Outside these options listed, I can’t think of any good UWA lenses, or am I missing something? Everything else that comes to mind seems that they’d all be a worse compromise somewhere in price/FoV/speed/etc than these four that I listed.

Keen to hear in the comments your views on my thought process and each of the options I reached at!

Where is Fujifilm’s fast standard zoom??

Partially because of the release of the newly announced Fujifilm X-T10, I went and checked out the range of Fujifilm lenses out of curiosity. (because hey, they suck for video now, but maybe one day they’ll catch up? Always good to keep informed in advance)

To my surprise they appear to be lacking the most essential of pro lenses, a fast standard range zoom! The closest to it is the Fujinon XF 18-55mm f/2.8-4, but that slows down to f/4 at the long end.

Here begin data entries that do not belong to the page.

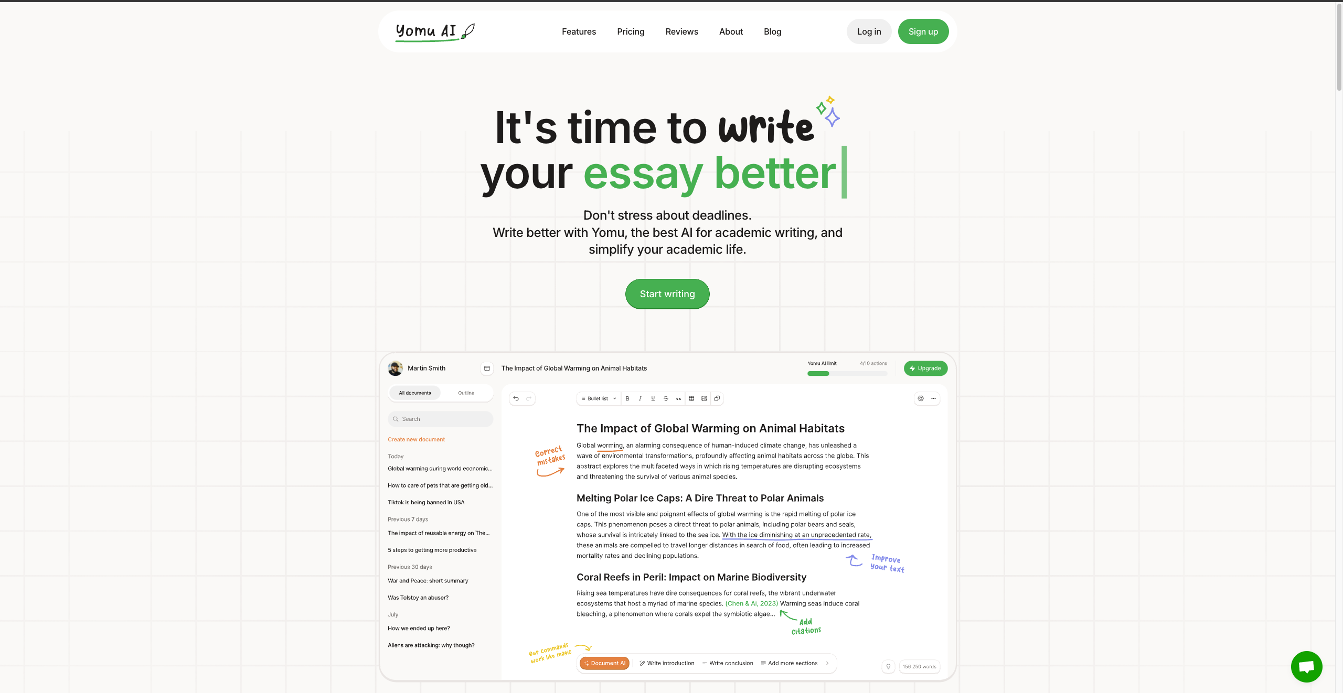Click the Upgrade button in editor

point(924,367)
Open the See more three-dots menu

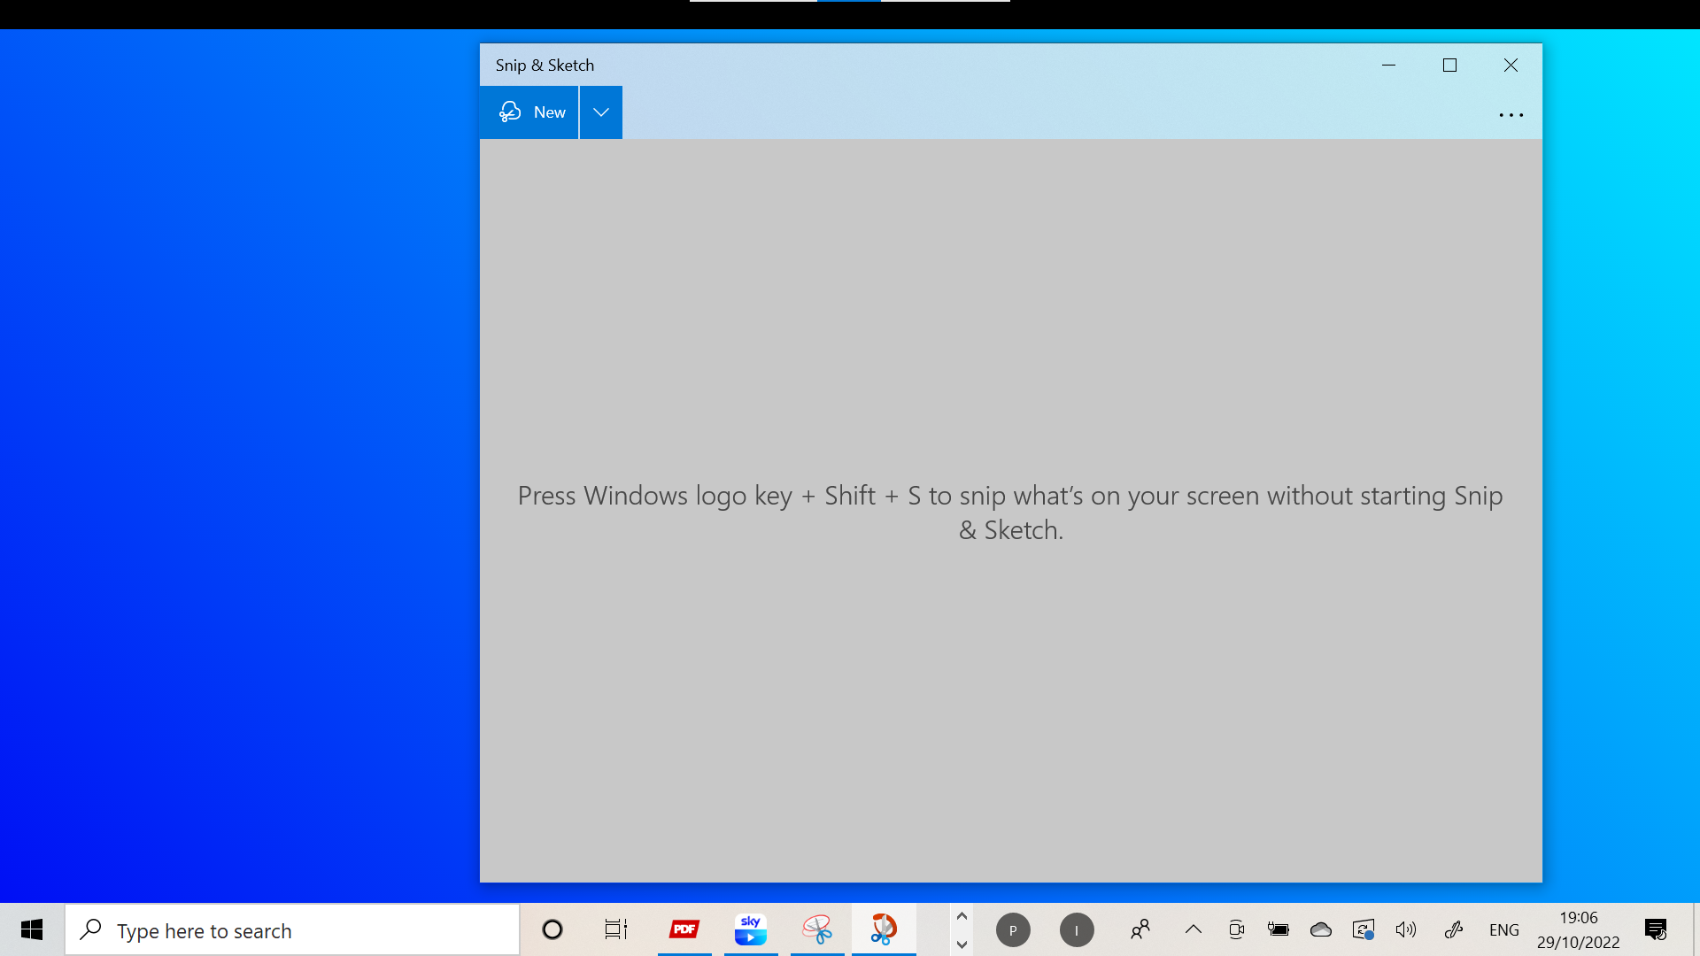pyautogui.click(x=1511, y=115)
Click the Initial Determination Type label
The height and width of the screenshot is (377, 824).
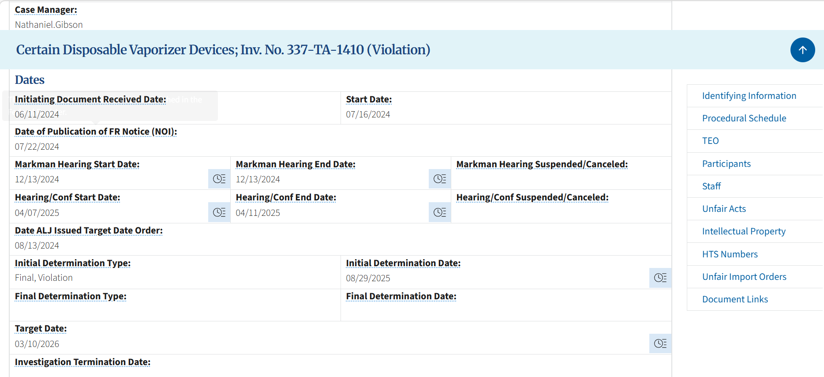pos(73,263)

Which is strange, as I have kept on hearing that the lenses are Fujifilm’s strong point for going with their system over the others. Yet it appears Panasonic, Olympus, and Samsung are the only mirrorless systems which have the basics covered (wide angle, fast standard zoom, fast tele zoom, wide prime, standard prime, portrait prime). Sony is still lacking with their refusal to make f/2.8 zooms because they want to keep size down (so your only left with f/4 from their zooms).

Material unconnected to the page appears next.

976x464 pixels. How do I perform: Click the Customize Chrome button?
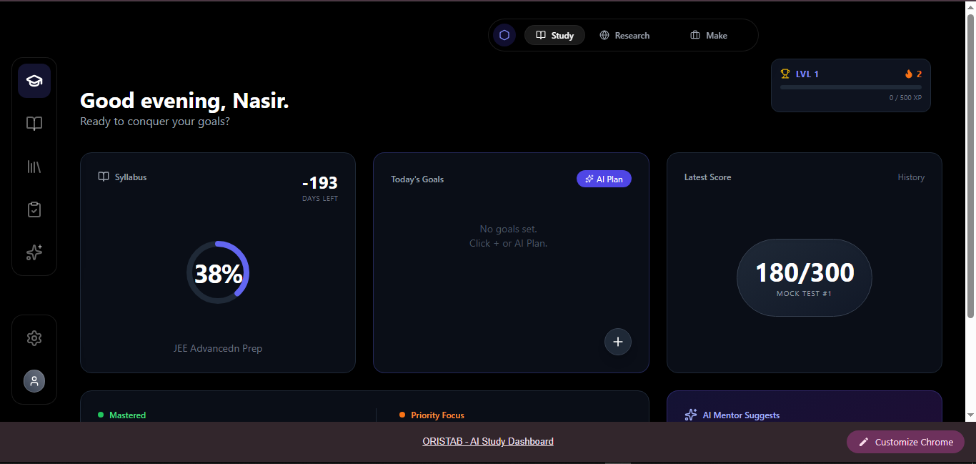click(x=905, y=442)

Looking at those three which do have the basics covered:
1) Olympus and Panasonic, as the oldest system it isn’t surprising they’ve got all the core bases covered. And as they share the same mount, Micro Four Third users truly are spoilt for choice! Able to pick from either brand.
2) Samsung is the kinda surprising one here out of the three, as they’re a very new entrant and up until lately just made lower end cameras (NX3000/NX300/NX30) but with the completion of their core lens range and the amazing Samsung NX1 I reckon it shows Samsung is here to fight and how seriously they’re taking it. They’re the one to watch!

Update #1:
Well… a few minutes after I published this I discovered I got the main premise of this blog post wrong! Ah my bad… there is a Fujifilm 16-55mm f/2.8 But it appears the 16-55mm f/2.8 only just came out this year however (and even the 50-150mm f/2.8 didn’t come out until late last year), guess that is why I missed it. And also it didn’t come out until a year after Samsung’s 16-50mm f/2.8 (and 50-150mm f/2.8), thus meaning the broad point of my post remains the same (Olympus/Panasonic are first, Samsung second, in covering the basics for lenses).

Update #2:
While looking at the specs for the new Fujifilm X-T10 I see is a world camera with 25fps & 30fps! (and 24fps too of course) Gee, why can’t Panasonic do the same with their G7 which was just announced yesterday?? Such a disappointment.